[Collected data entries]
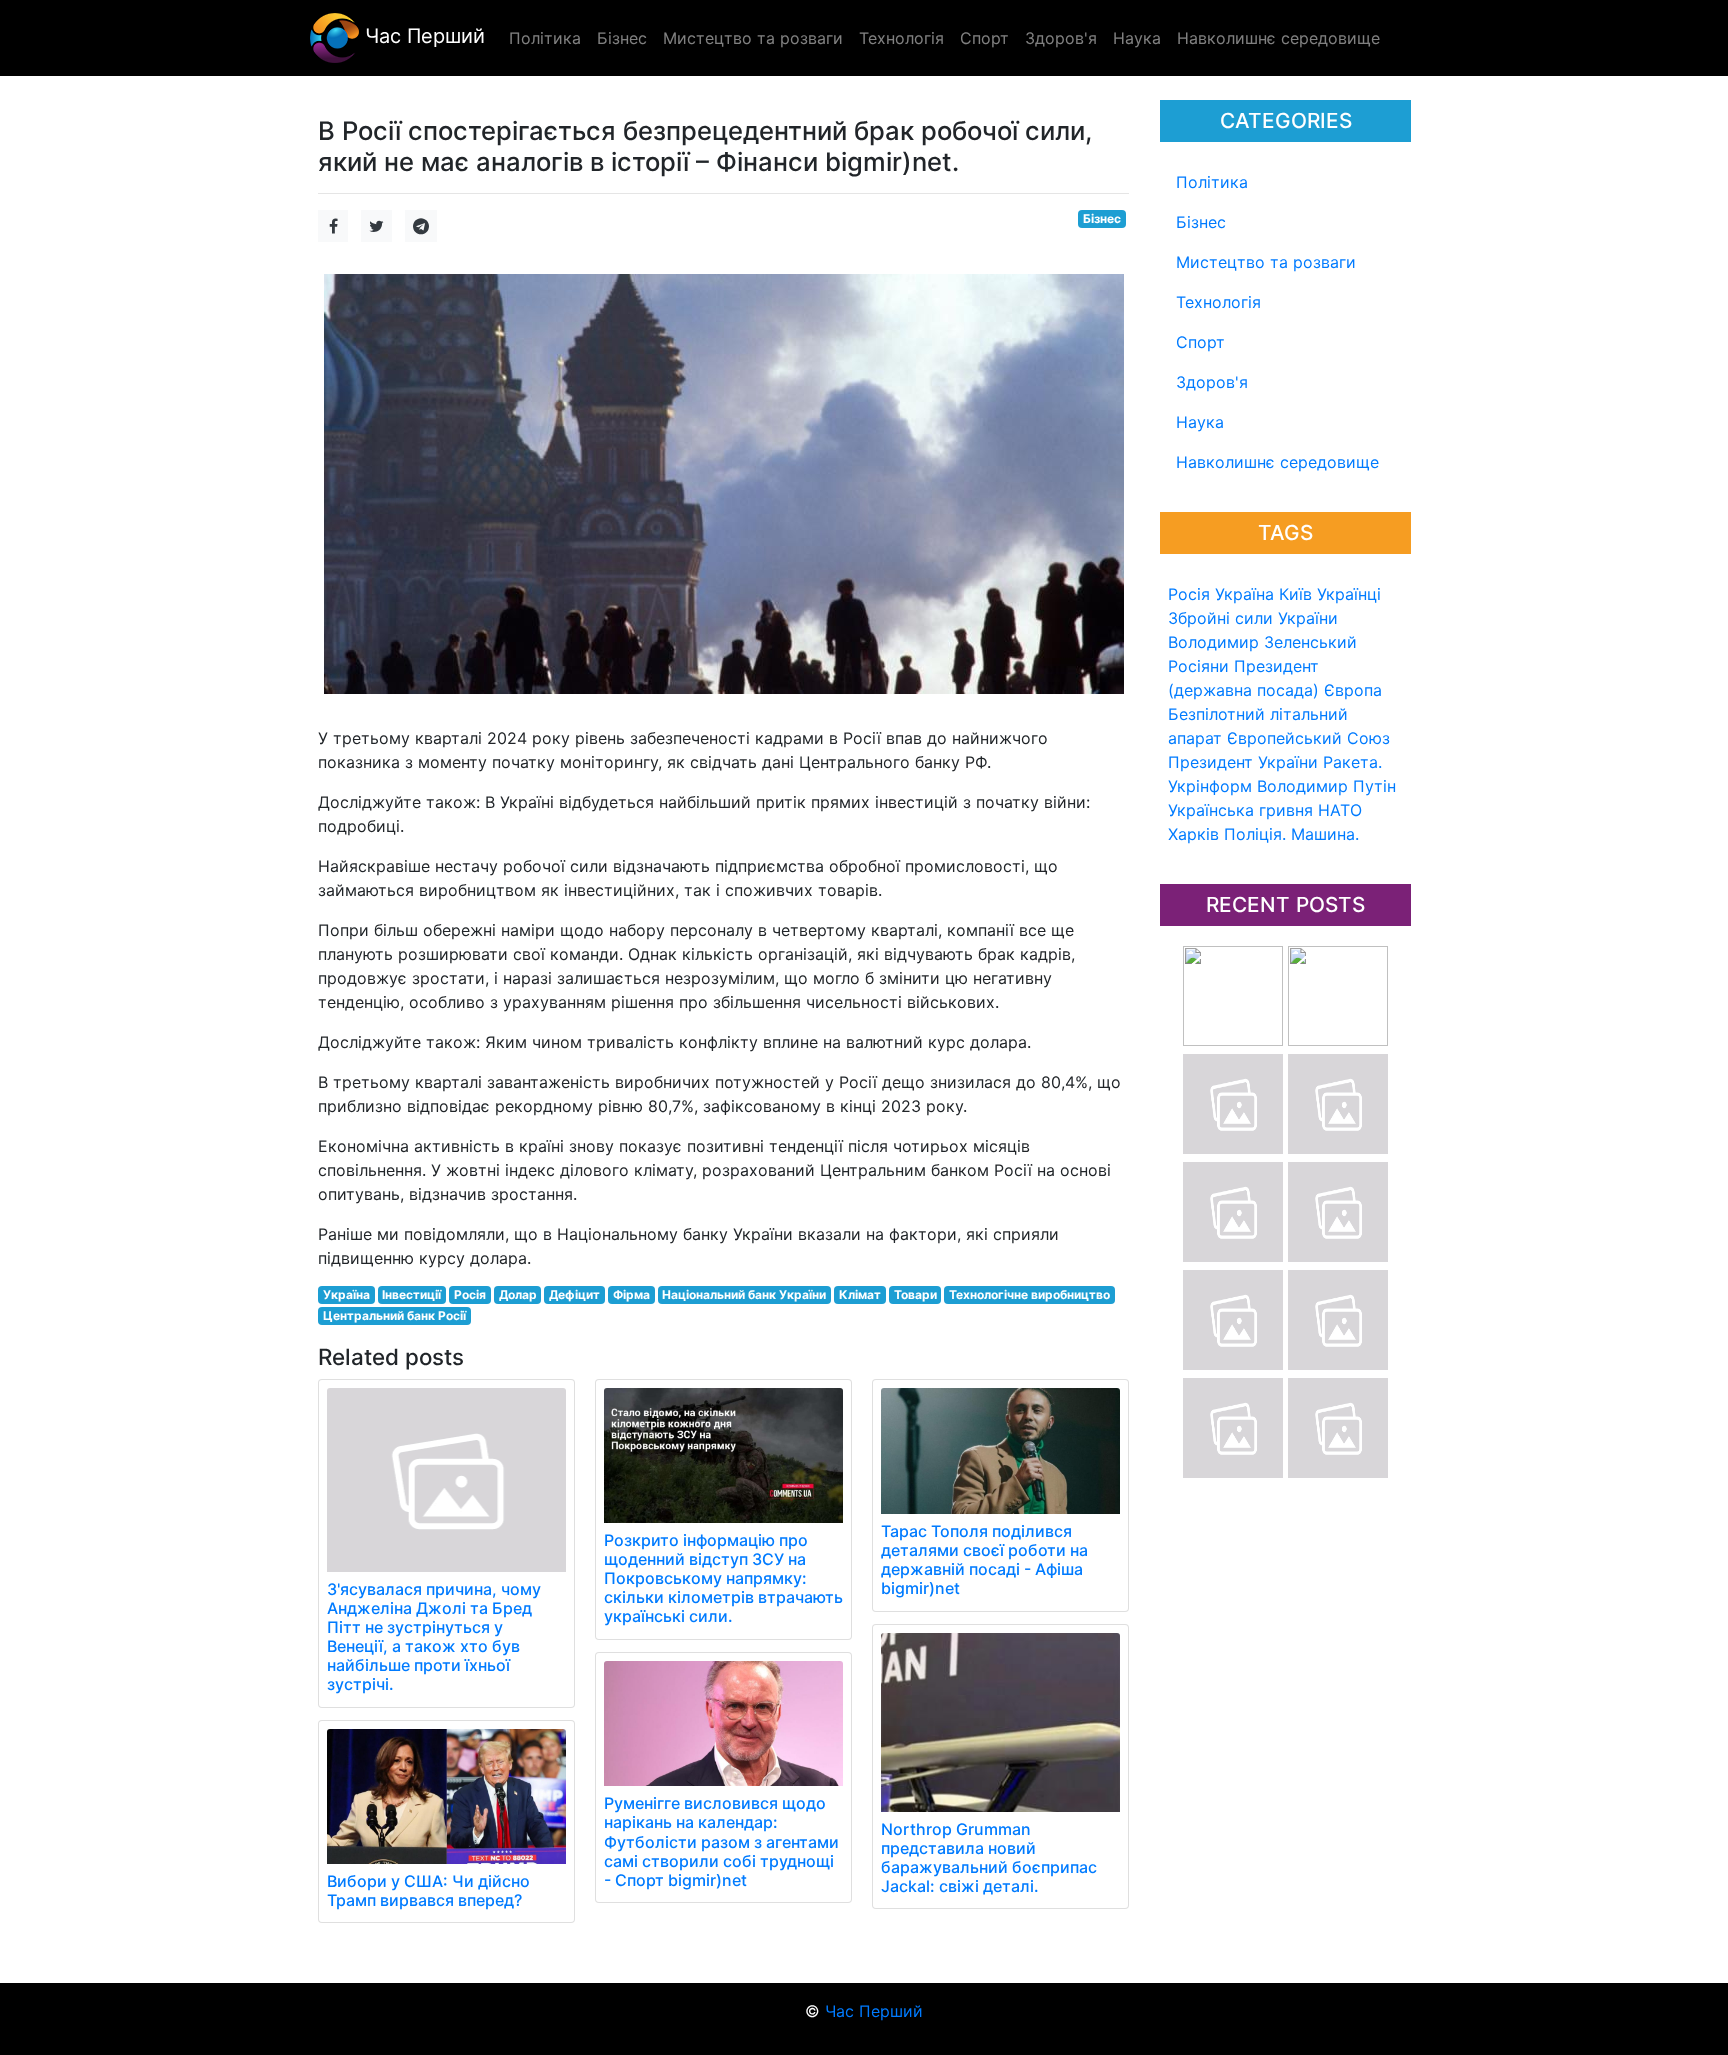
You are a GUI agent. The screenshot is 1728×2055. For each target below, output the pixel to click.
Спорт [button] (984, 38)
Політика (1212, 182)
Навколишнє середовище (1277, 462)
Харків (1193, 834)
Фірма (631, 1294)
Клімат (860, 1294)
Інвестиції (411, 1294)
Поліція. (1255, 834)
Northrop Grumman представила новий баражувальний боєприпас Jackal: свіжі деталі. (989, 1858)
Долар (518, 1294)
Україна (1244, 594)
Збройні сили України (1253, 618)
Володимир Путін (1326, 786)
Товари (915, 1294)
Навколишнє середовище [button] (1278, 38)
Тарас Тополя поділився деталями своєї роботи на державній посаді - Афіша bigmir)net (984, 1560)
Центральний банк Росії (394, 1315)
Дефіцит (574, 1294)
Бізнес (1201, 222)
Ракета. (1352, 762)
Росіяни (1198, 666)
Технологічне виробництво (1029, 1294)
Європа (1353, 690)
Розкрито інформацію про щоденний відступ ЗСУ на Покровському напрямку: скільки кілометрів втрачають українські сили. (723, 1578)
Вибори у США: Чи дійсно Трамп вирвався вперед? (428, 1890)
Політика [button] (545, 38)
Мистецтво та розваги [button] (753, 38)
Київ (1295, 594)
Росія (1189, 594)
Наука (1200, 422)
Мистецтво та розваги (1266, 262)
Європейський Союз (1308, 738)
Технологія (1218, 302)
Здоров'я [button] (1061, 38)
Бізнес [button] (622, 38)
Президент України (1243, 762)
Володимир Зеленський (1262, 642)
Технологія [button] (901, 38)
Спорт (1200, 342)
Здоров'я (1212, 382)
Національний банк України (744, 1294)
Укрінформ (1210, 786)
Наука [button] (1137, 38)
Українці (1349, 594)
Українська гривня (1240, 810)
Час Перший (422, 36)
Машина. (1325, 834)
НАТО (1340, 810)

● EXERCISE DESCRIPTION
In the records above, count the lines holding the word "Володимир"; give only that number.

● ANSWER BOX
2